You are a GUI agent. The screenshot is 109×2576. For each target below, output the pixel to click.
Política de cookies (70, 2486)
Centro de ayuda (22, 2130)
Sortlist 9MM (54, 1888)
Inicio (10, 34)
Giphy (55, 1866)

■ **Activity**:
Your answer must be the full set of entries, copied exactly.

■ **Exercise answer**:
You are a GUI agent. The screenshot is 109×2576. For each target below, output the pixel to click.
Política de cookies (70, 2486)
Centro de ayuda (22, 2130)
Sortlist 9MM (54, 1888)
Inicio (10, 34)
Giphy (55, 1866)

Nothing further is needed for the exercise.